== Problem details ==
Return exactly the span of lines in the following data that opens with the line containing "yellow Logout button" and closes with the line containing "Task: Click the Grocery Shoppers (18+) title". Include nothing else.

(Stored entries)
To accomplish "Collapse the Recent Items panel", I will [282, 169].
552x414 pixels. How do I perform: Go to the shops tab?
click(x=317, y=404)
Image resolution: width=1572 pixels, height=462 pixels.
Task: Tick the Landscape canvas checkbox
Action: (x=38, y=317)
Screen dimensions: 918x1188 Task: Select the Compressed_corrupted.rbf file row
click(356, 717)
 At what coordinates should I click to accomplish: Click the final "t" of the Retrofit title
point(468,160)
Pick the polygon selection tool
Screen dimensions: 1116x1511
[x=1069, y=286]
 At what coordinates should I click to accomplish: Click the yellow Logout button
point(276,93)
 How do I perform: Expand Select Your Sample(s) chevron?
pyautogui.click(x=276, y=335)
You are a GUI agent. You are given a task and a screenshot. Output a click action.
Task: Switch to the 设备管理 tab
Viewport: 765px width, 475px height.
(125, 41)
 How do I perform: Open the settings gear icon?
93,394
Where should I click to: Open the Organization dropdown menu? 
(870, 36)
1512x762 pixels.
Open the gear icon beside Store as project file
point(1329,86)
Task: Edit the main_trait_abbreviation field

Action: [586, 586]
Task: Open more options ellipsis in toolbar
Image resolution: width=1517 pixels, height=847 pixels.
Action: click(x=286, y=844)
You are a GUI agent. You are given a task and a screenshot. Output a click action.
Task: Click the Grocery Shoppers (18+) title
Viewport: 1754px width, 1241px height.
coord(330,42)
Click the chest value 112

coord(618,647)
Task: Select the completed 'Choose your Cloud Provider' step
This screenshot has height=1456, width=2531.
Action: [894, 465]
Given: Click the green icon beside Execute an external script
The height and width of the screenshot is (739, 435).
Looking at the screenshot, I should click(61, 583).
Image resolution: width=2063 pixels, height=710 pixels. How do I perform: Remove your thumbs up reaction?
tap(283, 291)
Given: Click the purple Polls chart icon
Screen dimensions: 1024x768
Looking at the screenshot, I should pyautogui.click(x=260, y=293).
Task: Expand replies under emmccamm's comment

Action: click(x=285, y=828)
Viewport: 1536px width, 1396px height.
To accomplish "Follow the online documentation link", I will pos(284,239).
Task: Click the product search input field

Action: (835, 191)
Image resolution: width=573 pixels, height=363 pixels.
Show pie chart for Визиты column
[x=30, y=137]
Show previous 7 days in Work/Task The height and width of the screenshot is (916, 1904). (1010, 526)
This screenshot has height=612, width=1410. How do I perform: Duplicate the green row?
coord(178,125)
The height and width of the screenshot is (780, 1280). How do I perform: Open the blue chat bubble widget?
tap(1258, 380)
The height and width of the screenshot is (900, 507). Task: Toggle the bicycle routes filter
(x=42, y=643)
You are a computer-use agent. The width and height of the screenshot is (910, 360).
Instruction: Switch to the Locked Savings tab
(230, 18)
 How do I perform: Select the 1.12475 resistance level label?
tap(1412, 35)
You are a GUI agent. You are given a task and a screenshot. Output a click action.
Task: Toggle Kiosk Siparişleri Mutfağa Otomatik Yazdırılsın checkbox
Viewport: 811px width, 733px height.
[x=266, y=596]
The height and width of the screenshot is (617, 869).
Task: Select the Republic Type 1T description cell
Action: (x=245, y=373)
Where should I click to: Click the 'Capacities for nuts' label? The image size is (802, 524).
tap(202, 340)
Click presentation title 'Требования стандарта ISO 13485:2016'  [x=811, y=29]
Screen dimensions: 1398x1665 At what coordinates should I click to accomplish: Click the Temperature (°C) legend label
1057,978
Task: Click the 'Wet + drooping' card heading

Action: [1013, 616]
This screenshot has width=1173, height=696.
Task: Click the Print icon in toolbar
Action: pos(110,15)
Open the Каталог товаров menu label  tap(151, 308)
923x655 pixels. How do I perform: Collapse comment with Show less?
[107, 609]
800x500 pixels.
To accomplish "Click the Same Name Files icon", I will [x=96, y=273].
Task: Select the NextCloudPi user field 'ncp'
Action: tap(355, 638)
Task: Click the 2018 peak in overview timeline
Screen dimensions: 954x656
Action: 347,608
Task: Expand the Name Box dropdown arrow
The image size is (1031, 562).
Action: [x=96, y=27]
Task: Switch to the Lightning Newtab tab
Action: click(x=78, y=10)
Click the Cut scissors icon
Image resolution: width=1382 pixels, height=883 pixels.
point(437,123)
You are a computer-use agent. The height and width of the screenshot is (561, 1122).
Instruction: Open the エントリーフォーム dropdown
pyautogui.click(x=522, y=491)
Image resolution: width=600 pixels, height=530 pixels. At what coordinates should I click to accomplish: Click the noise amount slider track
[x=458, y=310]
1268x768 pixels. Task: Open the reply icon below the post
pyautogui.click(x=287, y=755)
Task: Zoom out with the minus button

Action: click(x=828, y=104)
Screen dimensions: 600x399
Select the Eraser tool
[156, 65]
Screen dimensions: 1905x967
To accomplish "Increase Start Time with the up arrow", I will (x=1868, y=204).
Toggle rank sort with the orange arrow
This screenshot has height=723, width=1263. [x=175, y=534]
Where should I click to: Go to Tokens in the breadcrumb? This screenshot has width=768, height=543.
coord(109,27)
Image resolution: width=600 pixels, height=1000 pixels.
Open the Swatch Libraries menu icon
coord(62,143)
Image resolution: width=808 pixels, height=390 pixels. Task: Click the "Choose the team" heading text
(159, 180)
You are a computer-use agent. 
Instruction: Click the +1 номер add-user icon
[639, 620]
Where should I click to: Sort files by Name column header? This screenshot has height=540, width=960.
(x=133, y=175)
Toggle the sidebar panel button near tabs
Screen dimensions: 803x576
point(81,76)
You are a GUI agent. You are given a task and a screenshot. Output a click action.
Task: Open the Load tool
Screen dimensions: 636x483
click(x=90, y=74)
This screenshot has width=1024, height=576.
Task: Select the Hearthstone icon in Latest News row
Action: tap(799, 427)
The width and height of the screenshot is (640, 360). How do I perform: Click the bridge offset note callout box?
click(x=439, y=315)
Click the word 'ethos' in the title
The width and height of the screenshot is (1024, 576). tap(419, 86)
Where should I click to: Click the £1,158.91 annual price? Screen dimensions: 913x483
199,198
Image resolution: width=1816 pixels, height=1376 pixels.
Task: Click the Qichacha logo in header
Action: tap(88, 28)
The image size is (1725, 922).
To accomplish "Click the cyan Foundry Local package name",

== Result of this task ==
 At what coordinates should I click to accomplish: Click the yellow Logout button
point(276,93)
 How do I perform: Expand Select Your Sample(s) chevron?
pyautogui.click(x=276, y=335)
You are a GUI agent. You are given a task and a screenshot. Output a click action.
Task: Switch to the 设备管理 tab
Viewport: 765px width, 475px height.
(125, 41)
 How do I perform: Open the settings gear icon?
93,394
Where should I click to: Open the Organization dropdown menu? 
(870, 36)
1512x762 pixels.
Open the gear icon beside Store as project file
point(1329,86)
Task: Edit the main_trait_abbreviation field

Action: [586, 586]
Task: Open more options ellipsis in toolbar
Image resolution: width=1517 pixels, height=847 pixels.
Action: click(x=286, y=844)
You are a GUI agent. You are given a task and a screenshot. Output a click action.
Task: Click the Grocery Shoppers (18+) title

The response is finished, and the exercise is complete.